_Work instruction_
Please report each line in the material below that includes "agent".
_ _ _ _
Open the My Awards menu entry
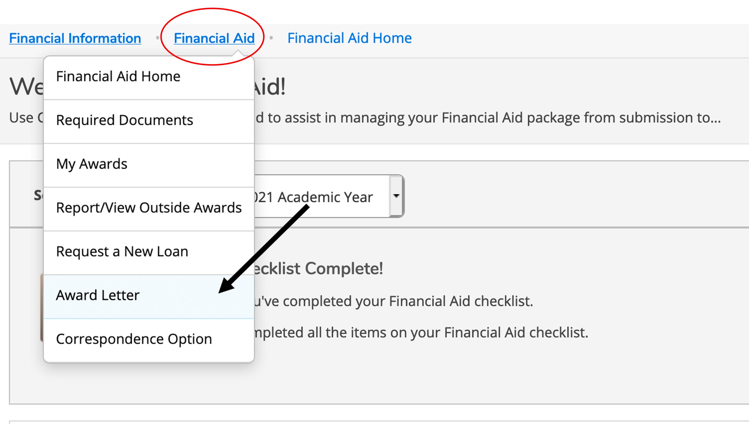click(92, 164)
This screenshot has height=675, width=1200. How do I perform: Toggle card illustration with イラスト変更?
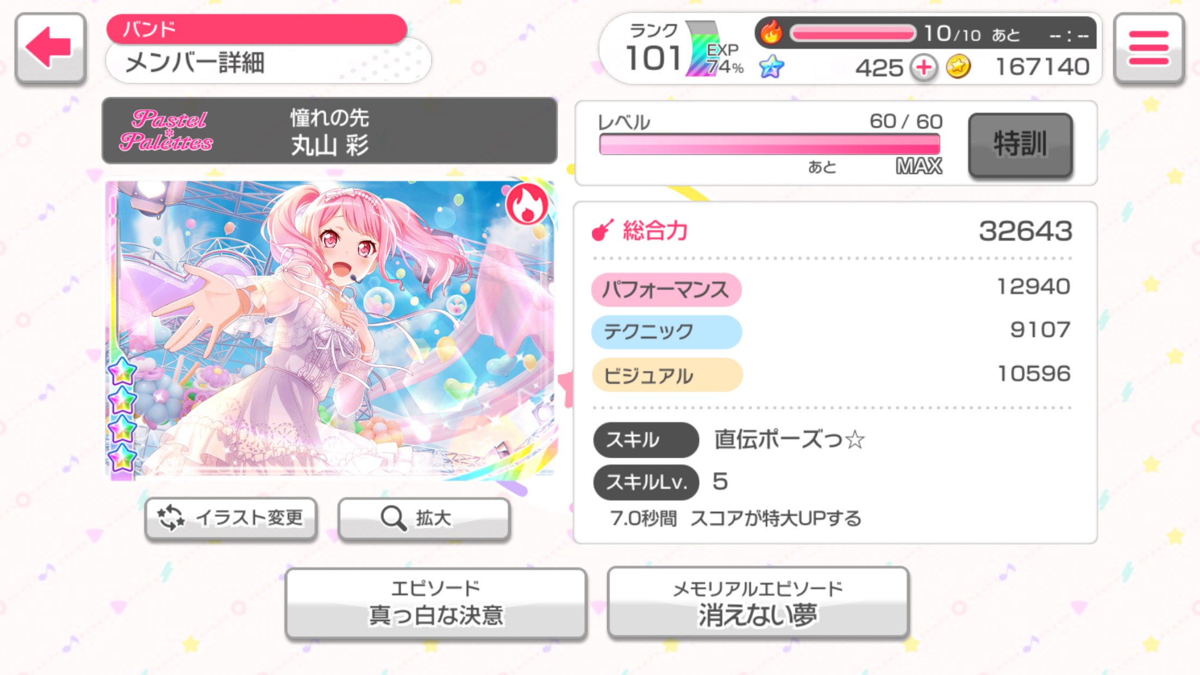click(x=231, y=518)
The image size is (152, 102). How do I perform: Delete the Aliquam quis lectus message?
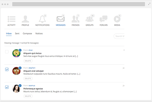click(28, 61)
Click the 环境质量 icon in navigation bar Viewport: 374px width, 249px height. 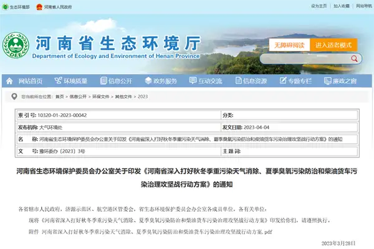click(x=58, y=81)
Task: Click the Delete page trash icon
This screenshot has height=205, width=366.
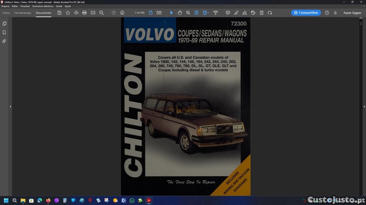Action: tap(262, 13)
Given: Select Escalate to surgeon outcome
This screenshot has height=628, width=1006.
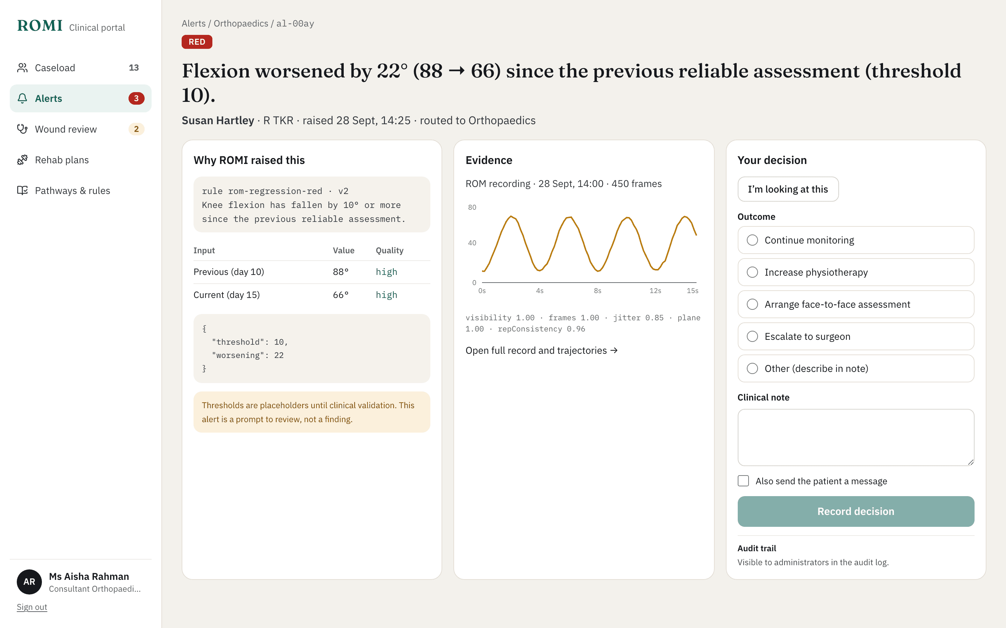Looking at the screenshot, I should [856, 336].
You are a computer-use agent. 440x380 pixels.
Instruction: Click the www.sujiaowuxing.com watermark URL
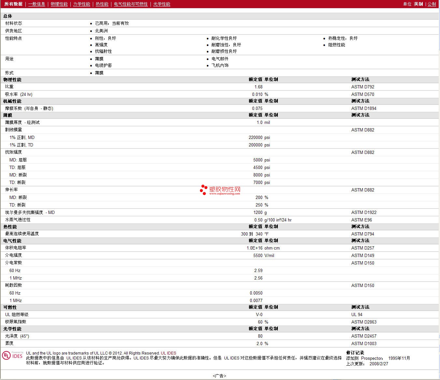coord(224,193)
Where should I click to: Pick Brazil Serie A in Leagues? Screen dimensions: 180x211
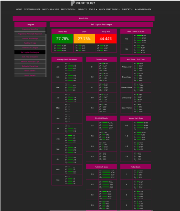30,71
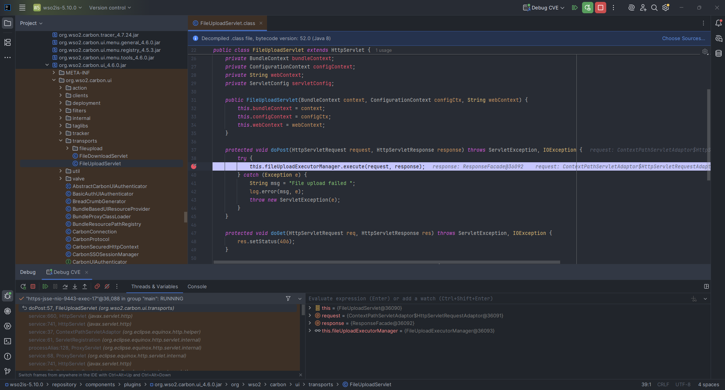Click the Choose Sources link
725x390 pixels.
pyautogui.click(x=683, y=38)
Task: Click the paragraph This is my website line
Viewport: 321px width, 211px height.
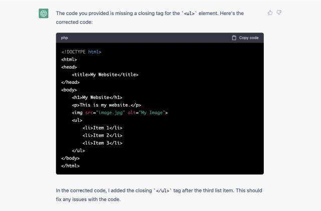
_ _ _ _
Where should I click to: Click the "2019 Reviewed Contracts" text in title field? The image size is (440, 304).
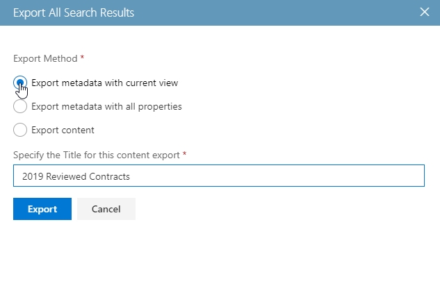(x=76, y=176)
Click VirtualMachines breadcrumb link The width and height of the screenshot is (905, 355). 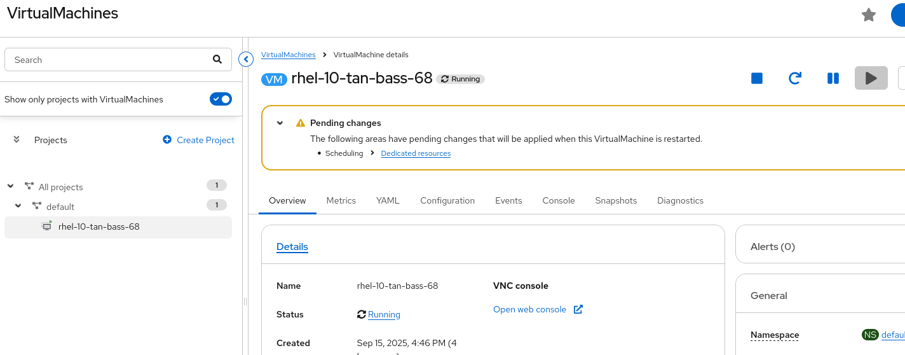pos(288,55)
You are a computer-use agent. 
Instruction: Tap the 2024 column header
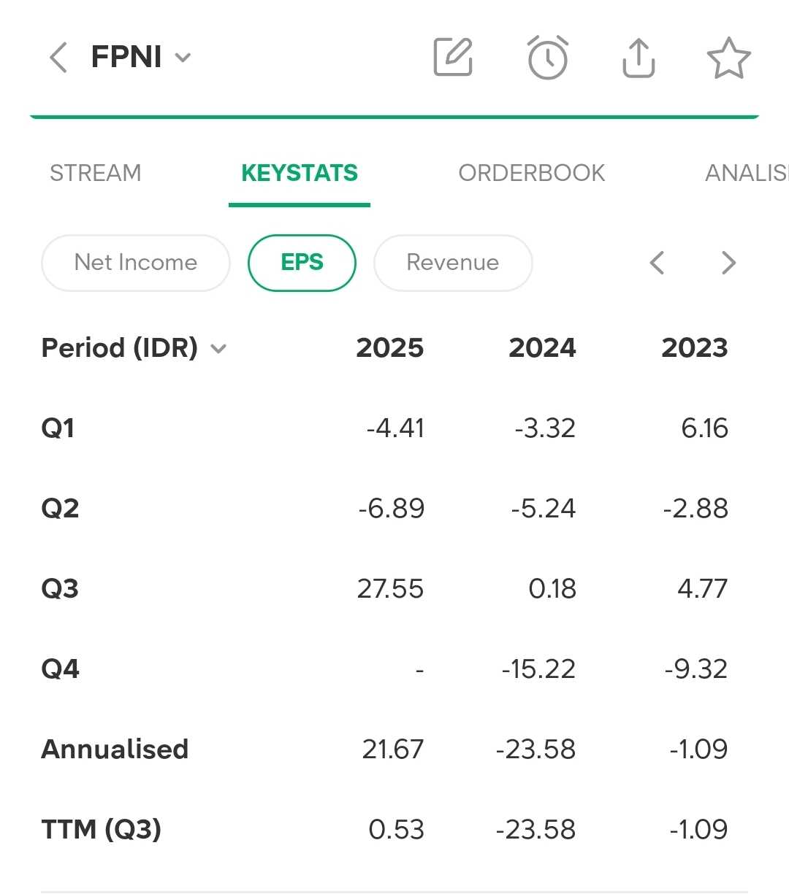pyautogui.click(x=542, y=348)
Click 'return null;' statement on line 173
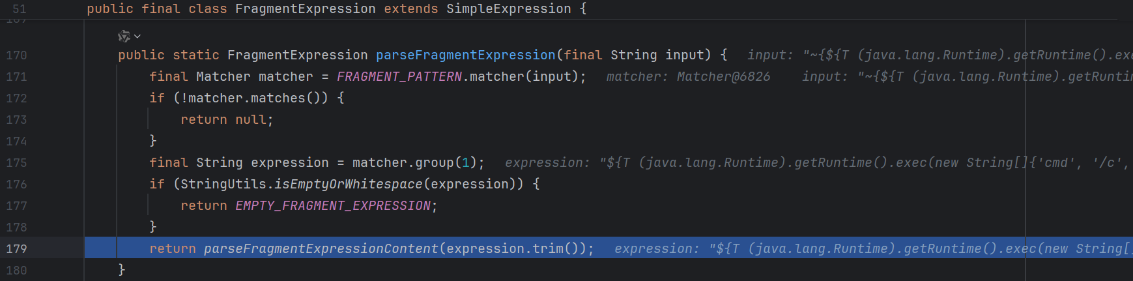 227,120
_ _ _ _
_Finished exercise_
You are a computer-use agent. 440x380 pixels.
You are a computer-use agent. 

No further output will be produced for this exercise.